Teresa arrugó la frente. ¿En qué demonios andaba metido su hijo?
Cecilia la observaba a un lado, encogiéndose un poco.
—Señora, la verdad ya no quiero seguir con esto. Me da algo de miedo...
Teresa levantó la vista para mirarla fijamente.
—¿No me habías dicho que te gustaba Benjamín? ¿Ya te vas a rendir tan rápido?
Cecilia se mordió el labio y confesó:
—Es que en serio me dio mucho miedo. Señora, creo que me voy a ir de viaje unos días al extranjero. Ya le daré una respuesta cuando regrese.
Dicho esto, dio media vuelta y se marchó.
Teresa frunció el ceño; le parecía que esa muchacha era una completa inútil.
Teresa se quedó sin palabras ante la cobardía de la chica.
***
La noche había caído por completo y las luces de la ciudad comenzaban a brillar.

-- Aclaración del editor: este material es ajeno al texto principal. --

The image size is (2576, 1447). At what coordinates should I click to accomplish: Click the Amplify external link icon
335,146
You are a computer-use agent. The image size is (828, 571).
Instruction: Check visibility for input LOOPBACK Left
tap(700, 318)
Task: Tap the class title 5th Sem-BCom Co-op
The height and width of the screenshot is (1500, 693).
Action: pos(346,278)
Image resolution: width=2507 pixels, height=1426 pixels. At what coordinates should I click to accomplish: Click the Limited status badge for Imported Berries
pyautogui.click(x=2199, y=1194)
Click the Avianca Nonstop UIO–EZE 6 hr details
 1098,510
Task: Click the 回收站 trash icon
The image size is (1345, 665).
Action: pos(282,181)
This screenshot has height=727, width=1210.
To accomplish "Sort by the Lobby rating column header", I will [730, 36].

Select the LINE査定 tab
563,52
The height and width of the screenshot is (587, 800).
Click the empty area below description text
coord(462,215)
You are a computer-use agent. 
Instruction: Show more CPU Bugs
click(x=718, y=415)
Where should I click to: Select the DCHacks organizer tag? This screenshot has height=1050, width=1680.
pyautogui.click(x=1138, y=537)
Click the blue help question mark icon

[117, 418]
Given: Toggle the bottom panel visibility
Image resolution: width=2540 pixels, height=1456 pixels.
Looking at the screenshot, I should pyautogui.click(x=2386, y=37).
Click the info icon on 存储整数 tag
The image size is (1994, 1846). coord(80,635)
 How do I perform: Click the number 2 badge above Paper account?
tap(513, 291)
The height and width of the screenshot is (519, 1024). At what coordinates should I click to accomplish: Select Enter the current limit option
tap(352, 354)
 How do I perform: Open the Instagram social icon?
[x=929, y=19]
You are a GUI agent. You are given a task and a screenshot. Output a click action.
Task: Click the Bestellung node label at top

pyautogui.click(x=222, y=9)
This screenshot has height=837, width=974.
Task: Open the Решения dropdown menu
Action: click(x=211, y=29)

En el interior del restaurante flotaba la suave y elegante melodía de un violín. Cada mesa tenía una pequeña lámpara que la iluminaba, pero el resto del lugar permanecía sumido en una romántica penumbra.
Era un lugar con un ambiente bastante íntimo.
Josefina había ido allí con Benjamín en el pasado.
En aquella ocasión hubo un apagón y, mientras todos los demás se iban, ellos se habían quedado besándose en la oscuridad.
—Señorita León, ¿se le antoja pedir algo más?
La voz de Manuel llegó desde el otro lado de la mesa.
Josefina volvió en sí, sacudió la cabeza para ahuyentar el recuerdo y sonrió.
—Con esto es más que suficiente.
Manuel asintió e hizo una seña para que el mesero se retirara.
La observó con una mirada atenta y cálida.
—Sé que se lo he dicho varias veces, pero quiero reiterarlo: de verdad le agradezco mucho por lo de hoy.
—¿Cómo es que estaba usted ahí solo? —le preguntó Josefina.
Manuel soltó un suspiro de resignación y contestó:
—Solo quería unos minutos de silencio para tomar aire, pero no contaba con que me fuera a dar un ataque justo en ese momento.
Josefina asintió, comprendiendo la situación.
Sacó también su teléfono e intercambiaron números.
Apenas terminaba de guardarlo, cuando se escuchó el chirrido molesto de una silla siendo arrastrada junto a su mesa.
Se sobresaltó, levantó la mirada y vio que Benjamín había aparecido de la nada, había jalado la silla y se había sentado a su lado como si nada.
Frunció sus hermosas cejas de inmediato.
—¿Qué haces tú aquí?
Benjamín se aflojó la corbata, como si aquel gesto pudiera aliviar la opresión que sentía en el pecho.
Esbozó una sonrisa fría y carente de emoción, y comentó:
—Vaya sorpresa me diste, Jose. ¿Desde cuándo te llevas con el director Fuentes?
—¿Quién es el señor? —preguntó Manuel con extrañeza.
Benjamín fijó sus ojos en él, le tomó la mano a Josefina y se presentó con toda naturalidad:
—Benjamín, esposo de Josefina.
A Manuel se le notó la sorpresa en la mirada; jamás se imaginó que ella estuviera casada. Sin embargo, supo disimularlo rápido, asintió con una sonrisa educada y respondió:
—Mucho gusto, señor Gutiérrez. La señorita León me salvó la vida hace un rato, y para demostrarle mi agradecimiento la invité a cenar. Por favor, no vaya a malinterpretar las cosas.